At a similar crisis in France, two centuries later, the king (Charles VII.) made common cause with the people against the barons or dukes. In England, in the 13th Century, the barons and people were drawn together against the King. They framed a Charter, its provisions securing protection and justice to every freeman in England. On Easter Day, 1215, the barons, attended by two thousand armed knights, met the King near Oxford, and demanded his signature to the paper. John was awed, and asked them to name a day and place. "Let the day be the 15th of June, and the place Runnymede," was the reply.

A brown, shrivelled piece of parchment in the British Museum to-day, attests to the keeping of this appointment.
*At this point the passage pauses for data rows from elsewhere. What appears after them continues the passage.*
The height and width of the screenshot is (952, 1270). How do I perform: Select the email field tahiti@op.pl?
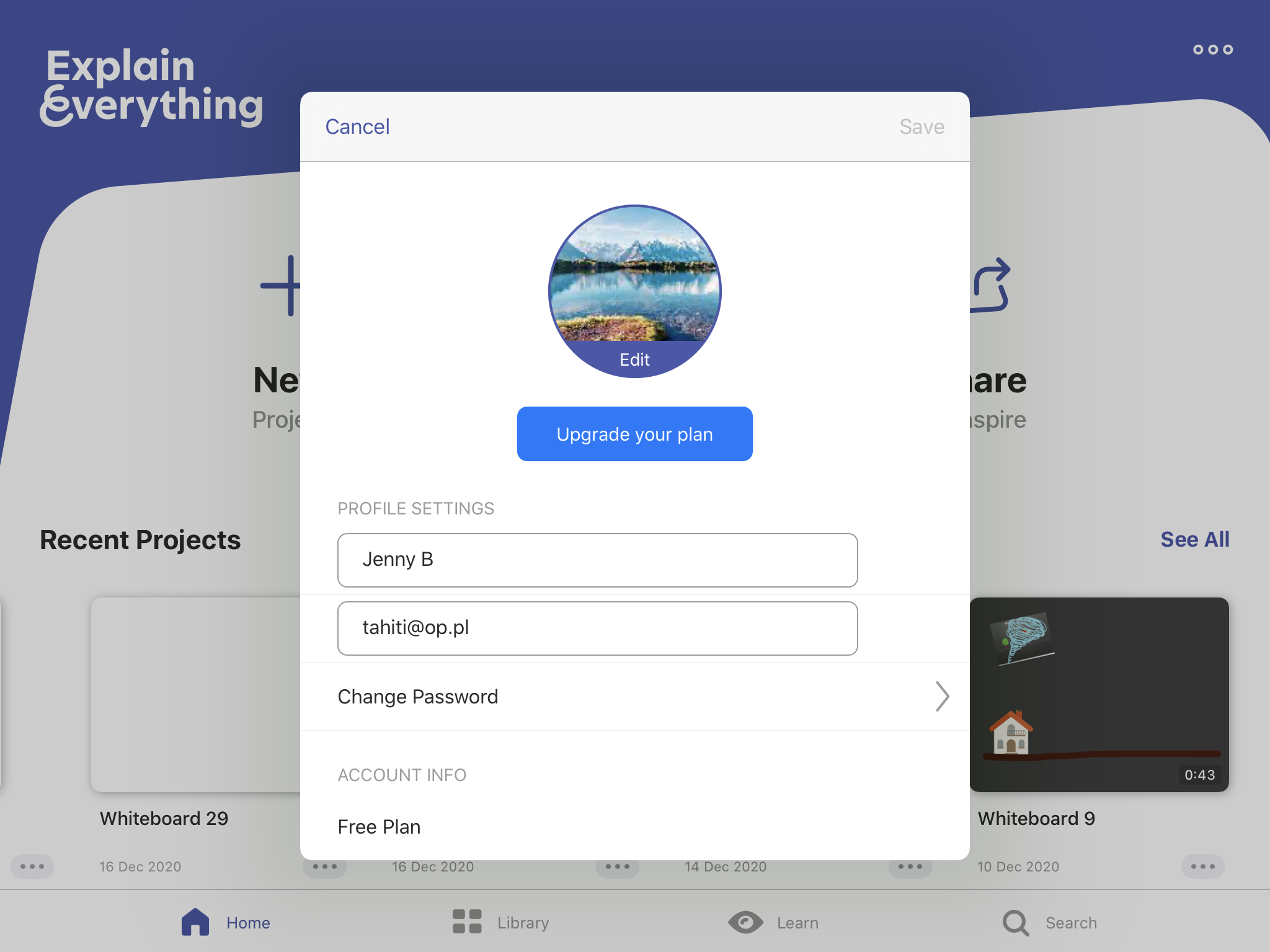597,627
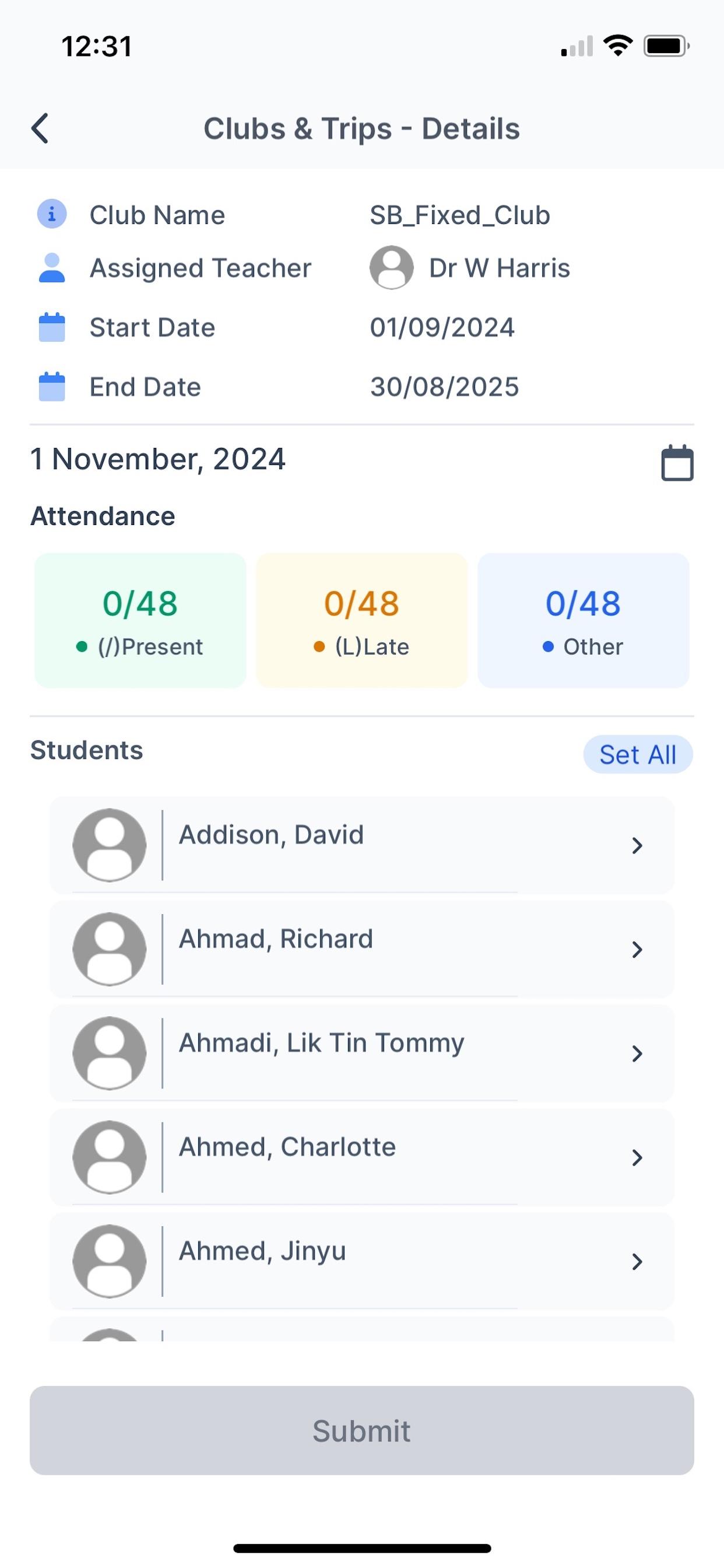Expand Ahmadi, Lik Tin Tommy chevron
This screenshot has height=1568, width=724.
[x=637, y=1054]
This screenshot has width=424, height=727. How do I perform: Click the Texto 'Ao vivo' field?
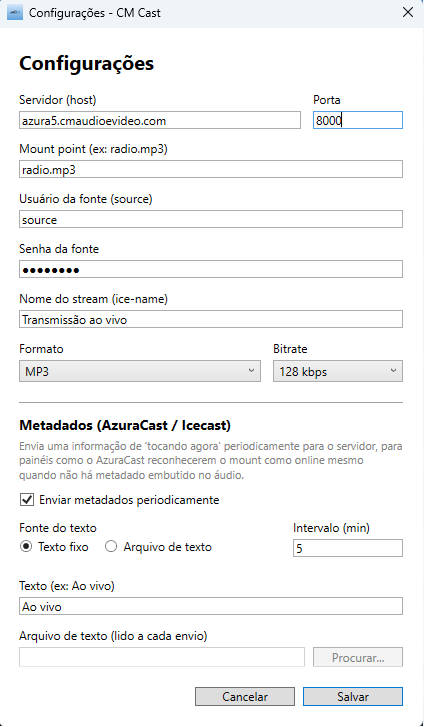(211, 606)
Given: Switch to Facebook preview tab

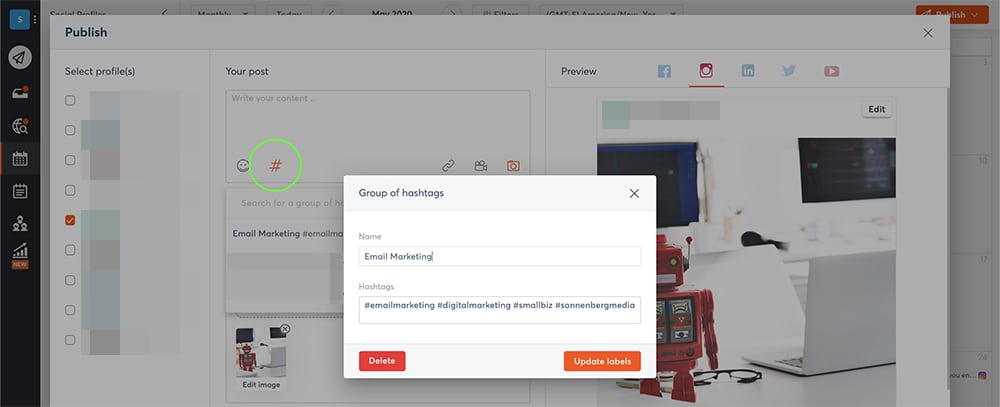Looking at the screenshot, I should pyautogui.click(x=664, y=71).
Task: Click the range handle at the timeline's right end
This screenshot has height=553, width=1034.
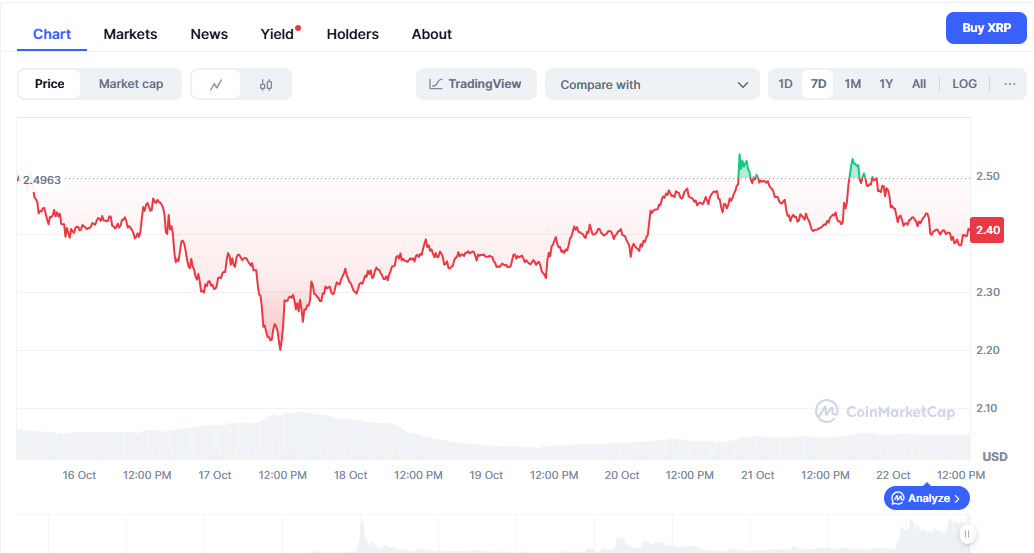Action: point(967,534)
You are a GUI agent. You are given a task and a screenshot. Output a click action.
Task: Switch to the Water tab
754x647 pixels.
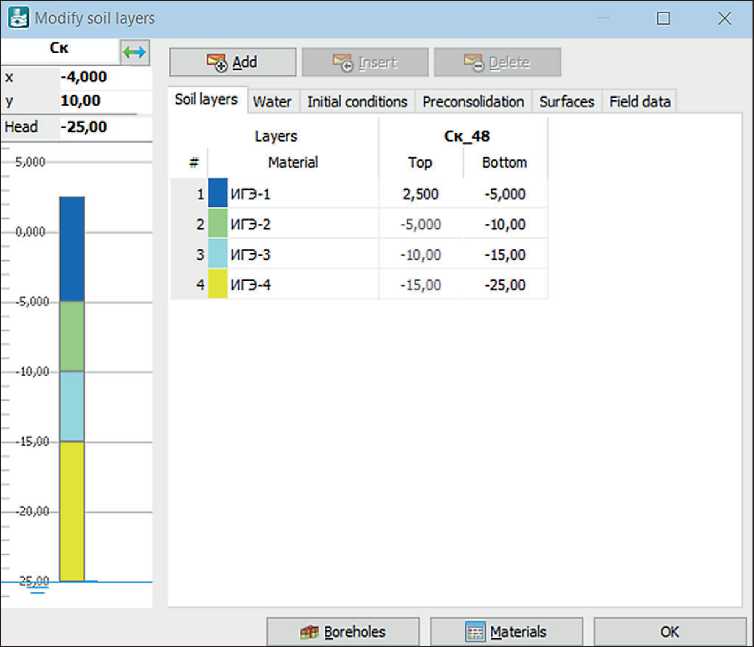pos(272,101)
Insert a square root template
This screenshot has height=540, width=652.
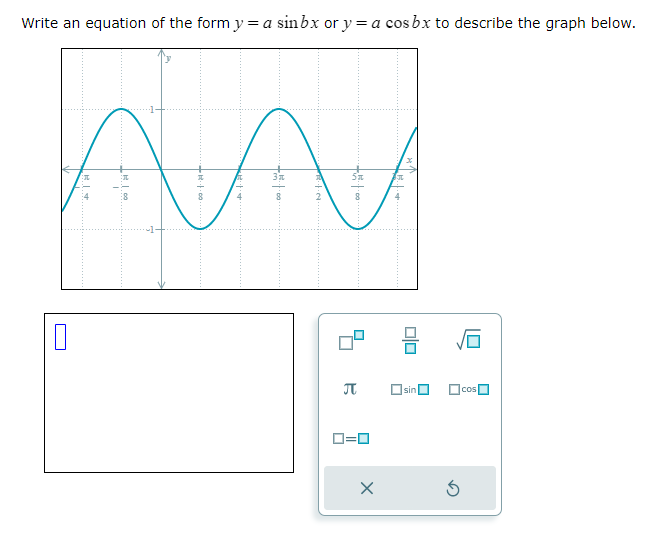click(x=469, y=340)
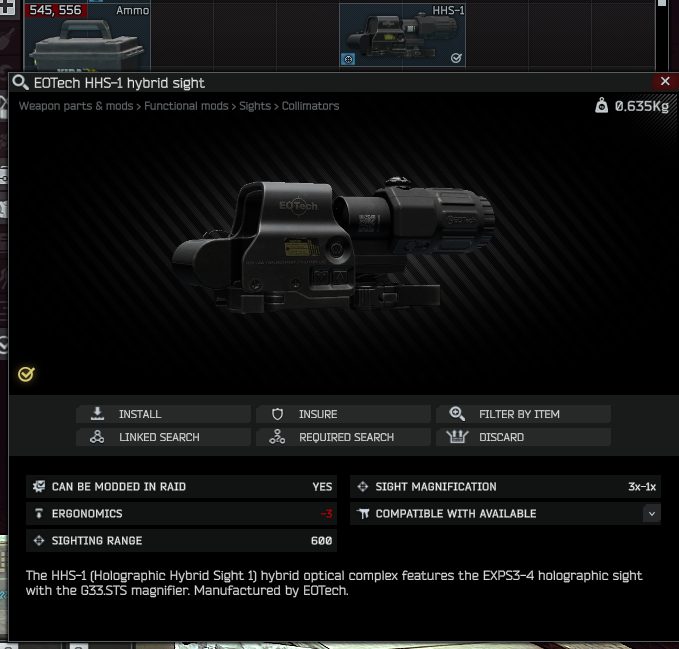Click the magnifier inspect icon in title bar
The height and width of the screenshot is (649, 679).
[x=20, y=82]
That old Oak at Runnymede, under whose spreading branches the name of John was affixed to the Magna Charta, was for centuries held the most sacred spot in England.

It is an impressive picture we get of John, "the Lord's Anointed," when this scene was over, in a burst of rage rolling on the floor, biting straw, and gnawing a stick! "They have placed twenty-five kings over me," he shouted in a fury; meaning the twenty-five barons who were entrusted with the duty of seeing that the provisions of the Charter were fulfilled.

Whether his death, one year later (1216), was the result of vexation of spirit or surfeit of peaches and cider, or poison, history does not positively say. But England shed no tears for the King to whom she owes her liberties in the Magna Charta.

CHAPTER IV

For the succeeding 56 years John's son, Henry III., was King of England. While this vain, irresolute, ostentatious king was extorting money for his ambitious designs and extravagant pleasures, and struggling to get back the pledges given in the Great Charter, new and higher forces, to which he gave no heed, were at work in his kingdom.

Paris at this time was the centre of a great intellectual revival, brought about by the Crusades. We have seen that through the despised Jew, at the time of the Conquest, a higher civilization was brought into England. Along with his hoarded gold came knowledge and culture, which he had obtained from the Saracen. Now, these germs had been revived by direct contact with the sources of ancient knowledge in the East during the Crusades; and while the long mental torpor of Europe was rolling away like mist before the rising sun, England felt the warmth of the same quickening rays, and Oxford took on a new life.